Tantangan dan Risiko
- Sentralisasi Kekuasaan Eksekutif: Konsolidasi lembaga di bawah Danantara dan PT DSI menciptakan konsentrasi kapital negara yang sangat masif. Hal ini membutuhkan sistem pengawasan (checks and balances) yang ekstra ketat dari DPR dan BPK agar tidak memicu munculnya "oligarki jenis baru" di dalam tubuh eksekutif.
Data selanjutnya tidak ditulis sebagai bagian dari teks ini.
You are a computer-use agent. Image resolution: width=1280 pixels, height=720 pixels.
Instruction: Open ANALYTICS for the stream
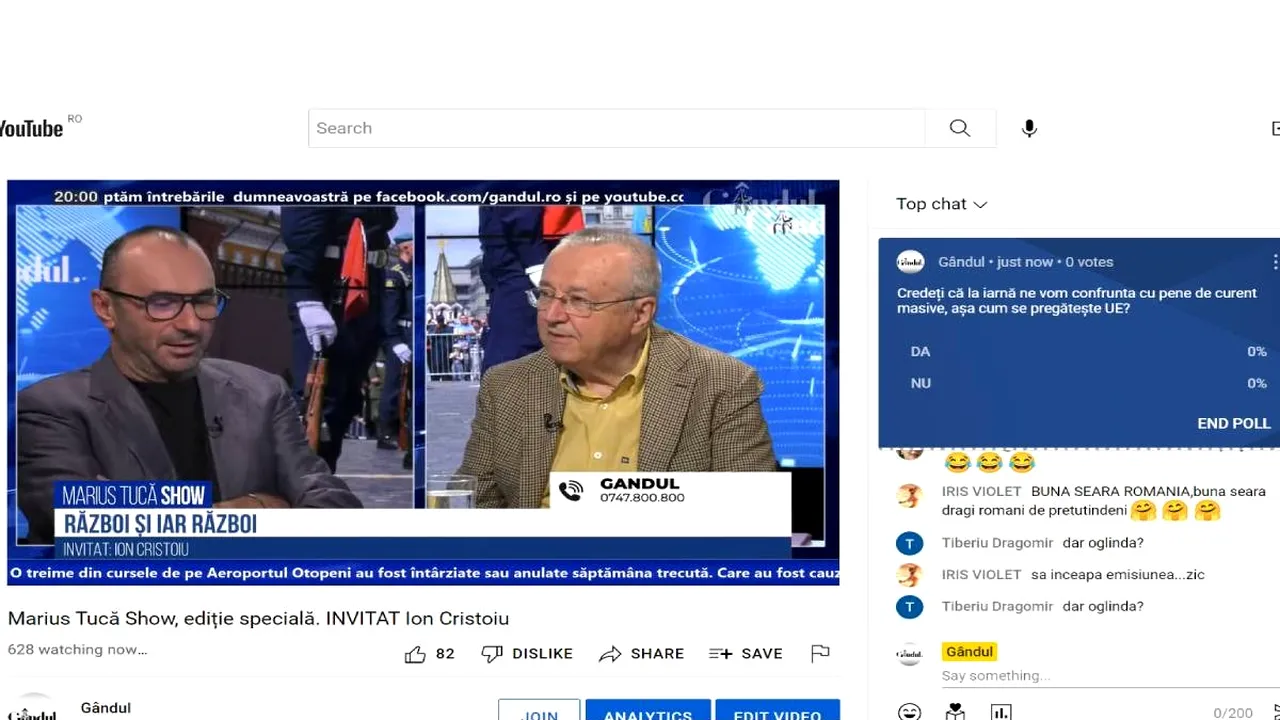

- Dampak Sosial Penutupan BUMN: Rencana penutupan hingga 750 BUMN hingga akhir 2026 memerlukan penanganan pemutusan hubungan kerja (PHK) dan efisiensi birokrasi secara humanis agar tidak memicu gejolak ketenagakerjaan.
- Eksekusi Lapangan: Keberhasilan pada tingkat makro (seperti target 1.000 Kampung Nelayan dan 30.000 Koperasi Desa Merah Putih) akan sangat bergantung pada kapasitas eksekusi birokrasi daerah agar tidak berhenti sebagai sekadar komoditas laporan politik.